事実、これまで人間が行ってきた仕事は徐々にロボットやAIに取って代わっているのが実情です。しかし、これを人間の仕事がロボットに「奪われる」と捉えるのは間違いです。
ロボットにできる仕事はロボットに任せて、人間は「人間にしかできない」仕事に従事するための変化だと考えると良いでしょう。これは製造業・建設業などのブルーカラーを見ればわかりやすいと思います。

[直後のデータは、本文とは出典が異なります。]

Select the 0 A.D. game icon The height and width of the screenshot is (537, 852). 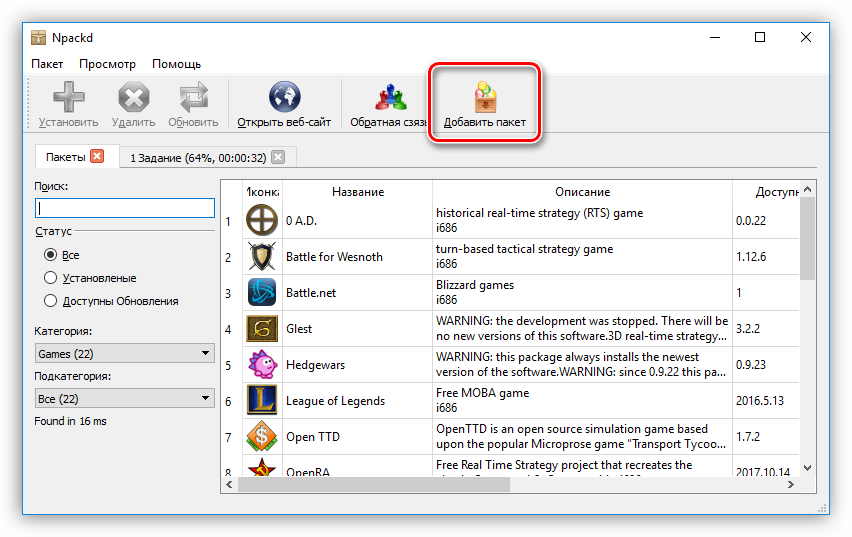[262, 220]
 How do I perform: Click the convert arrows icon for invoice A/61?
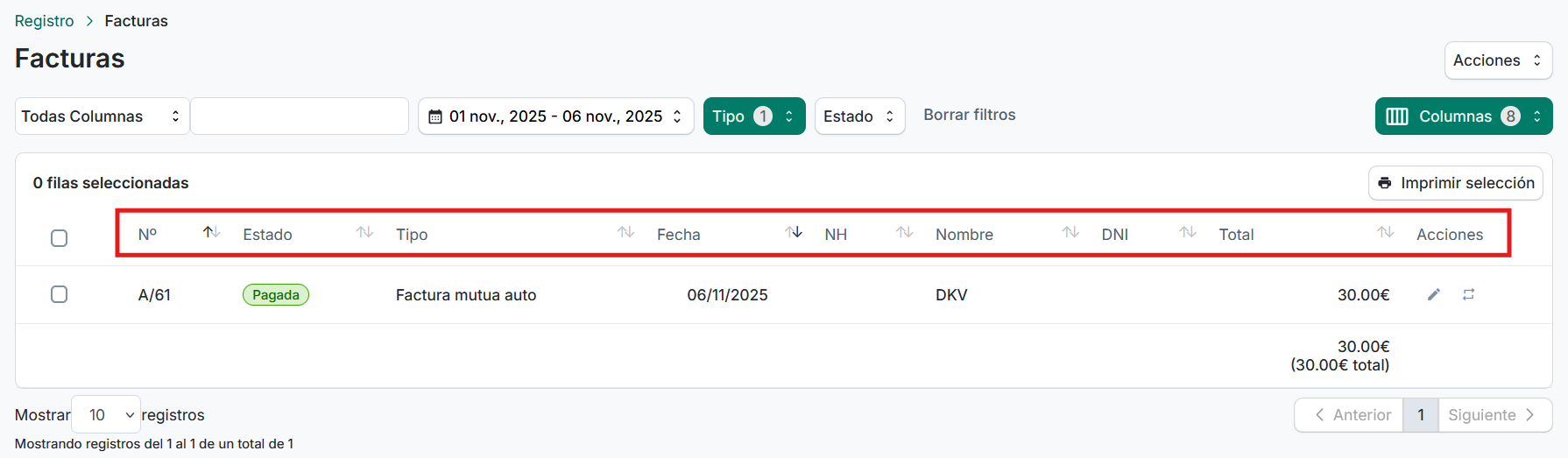(1468, 294)
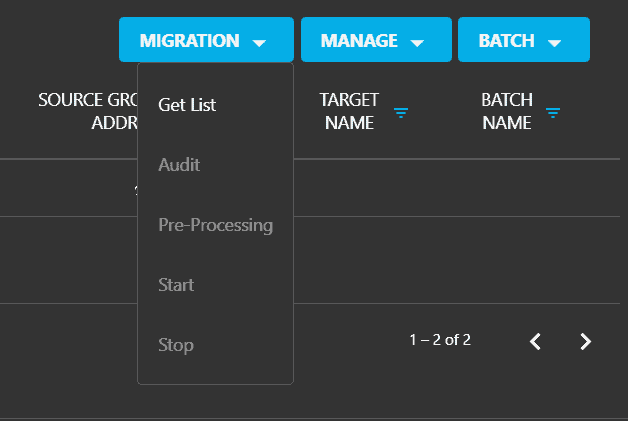Expand the Batch dropdown arrow
628x421 pixels.
coord(554,42)
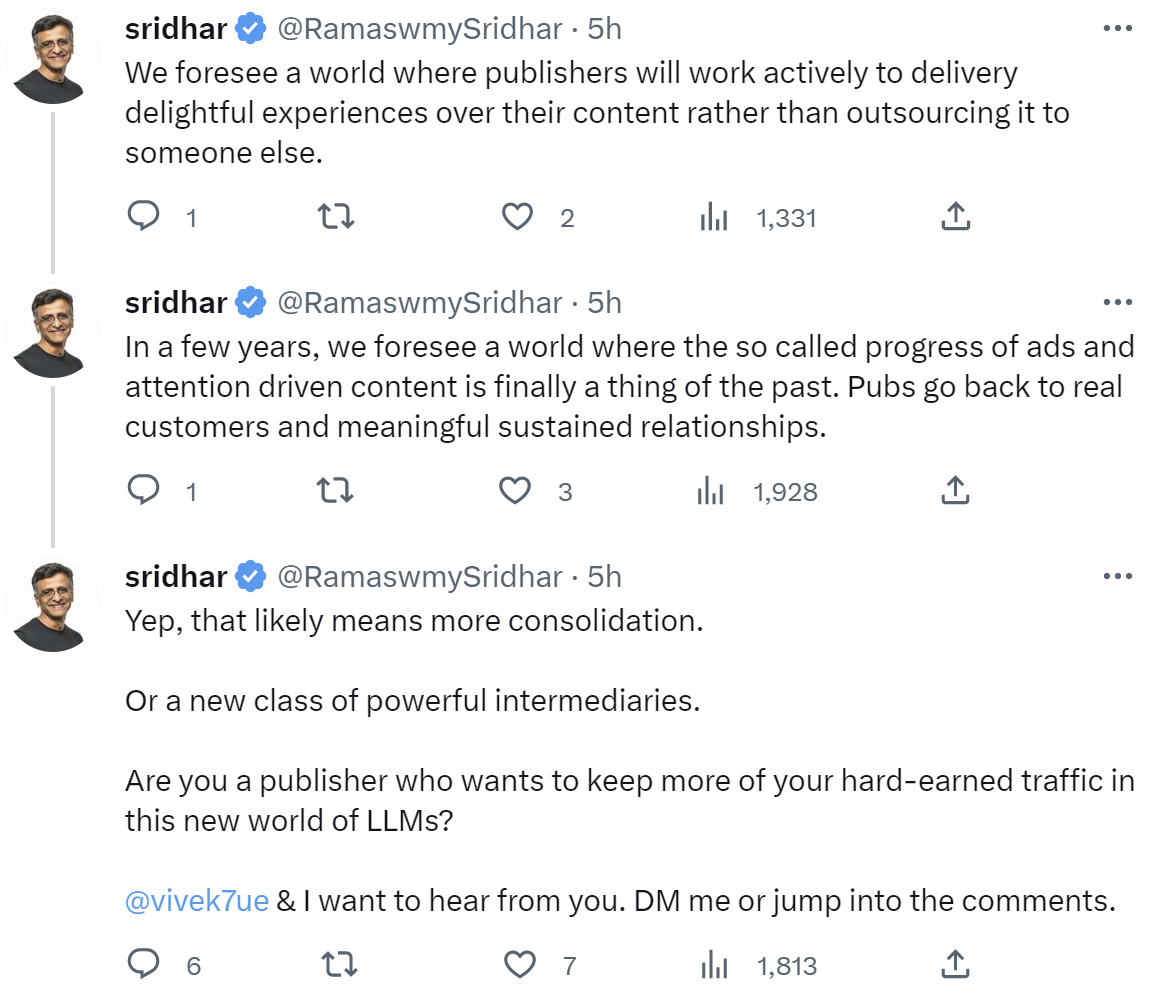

工場で産業用ロボットが導入されたことにより、人間は工場の運営における安全性の確保や、災害などが起きた際にも安定供給ができるようにサプライチェーンの確保、BCP(事業継続計画)の構築など、管理業務に従事するようになりました。
このように、ホワイトカラーの現場においても、生産性の低い単純作業はロボットに移行し、余力を新たな事業戦略の立案やクリエイティブな仕事、イノベーションを起こす業務に集中する、そんな時代が来ています。
2)RPAの導入による利点を徹底解説!
RPAが得意とする業務は「作業工程がルール化されている定型業務」や「膨大なデータを扱い作業に長時間かかる業務」です。人間のように意志を持ち、さまざまな要因を勘案して決定を下すような仕事は不可能ではありませんが、まだまだ不安定であり、汎用化されるにはもう少し時間がかかると考えられています。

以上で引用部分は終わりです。